Andrea ci fissava imperterrito. Paranoia. La mia è paranoia. Credo da anni che mio fratello non sia un bambino come tutti gli altri. Sarà pur un vezzo, ma credo che alla fine capisca le cose molto più velocemente di come la sua età consenta. Mah …
«Hai … hai bisogno di qualcosa?» mi chiese arrossendo. Bianca era agitata. Malgrado i miei tentativi di guardarla negli occhi, si dimostrava sfuggente. Segno di agitazione. I suoi capelli neri le coprivano parte del viso.

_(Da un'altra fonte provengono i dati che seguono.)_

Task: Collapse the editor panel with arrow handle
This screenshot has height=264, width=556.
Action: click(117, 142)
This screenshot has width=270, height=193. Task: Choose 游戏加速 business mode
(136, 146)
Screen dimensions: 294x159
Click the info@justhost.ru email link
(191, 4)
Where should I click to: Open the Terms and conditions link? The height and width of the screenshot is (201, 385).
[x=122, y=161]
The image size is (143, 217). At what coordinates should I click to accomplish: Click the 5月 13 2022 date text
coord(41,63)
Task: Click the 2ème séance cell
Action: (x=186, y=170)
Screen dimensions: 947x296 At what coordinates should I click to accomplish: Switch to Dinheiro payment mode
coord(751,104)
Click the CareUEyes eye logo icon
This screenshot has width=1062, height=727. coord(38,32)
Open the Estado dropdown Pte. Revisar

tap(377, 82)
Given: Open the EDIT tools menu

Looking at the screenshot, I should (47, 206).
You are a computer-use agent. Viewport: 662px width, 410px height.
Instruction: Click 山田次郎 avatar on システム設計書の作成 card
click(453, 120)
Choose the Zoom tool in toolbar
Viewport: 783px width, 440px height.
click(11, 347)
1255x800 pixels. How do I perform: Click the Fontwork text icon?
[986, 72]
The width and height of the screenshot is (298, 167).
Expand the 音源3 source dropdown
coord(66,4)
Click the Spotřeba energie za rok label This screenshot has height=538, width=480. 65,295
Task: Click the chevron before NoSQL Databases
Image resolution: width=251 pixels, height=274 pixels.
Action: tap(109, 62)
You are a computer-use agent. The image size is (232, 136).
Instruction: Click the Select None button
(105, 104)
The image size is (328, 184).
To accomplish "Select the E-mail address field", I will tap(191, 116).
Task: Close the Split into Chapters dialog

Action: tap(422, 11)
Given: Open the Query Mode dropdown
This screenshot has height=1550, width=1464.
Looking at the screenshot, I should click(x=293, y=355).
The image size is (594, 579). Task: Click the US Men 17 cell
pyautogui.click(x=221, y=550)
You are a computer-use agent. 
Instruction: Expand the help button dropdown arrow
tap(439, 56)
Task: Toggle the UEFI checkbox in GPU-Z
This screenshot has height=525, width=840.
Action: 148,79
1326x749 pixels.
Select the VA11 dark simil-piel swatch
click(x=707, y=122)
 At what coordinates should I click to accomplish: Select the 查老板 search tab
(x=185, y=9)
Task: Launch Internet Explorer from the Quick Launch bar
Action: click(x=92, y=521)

«No» risposi con freddezza. Gli occhi di ghiaccio.
«E … e allora … ?».
«Volevo solo ringraziarti. Hai fatto davvero tanto per me e per Andrea. Ieri notte sei stata magnifica».
«O-ok … non c’è di che … in fondo non ho fatto nulla, sai?».
Le lascai il polso, lei si alzò lentamente lasciando la sua scia di profumo nell’ambiente.
«E tu? Tu piccolo? Ce l’hai ancora con me?» chiesi a mio fratello.
Andrea si avvicinò e mi diede un bacetto sulla fronte. Sembravamo esserci scambiai i ruoli. Che strana la vita a volte.
Bianca uscì sorridendo. Forse facevo troppi film. Avrebbero dovuto premiarmi come sceneggiatore dilettante o magari come stuntman … con tutte le ferite che avevo … mi avrebbero preso di sicuro.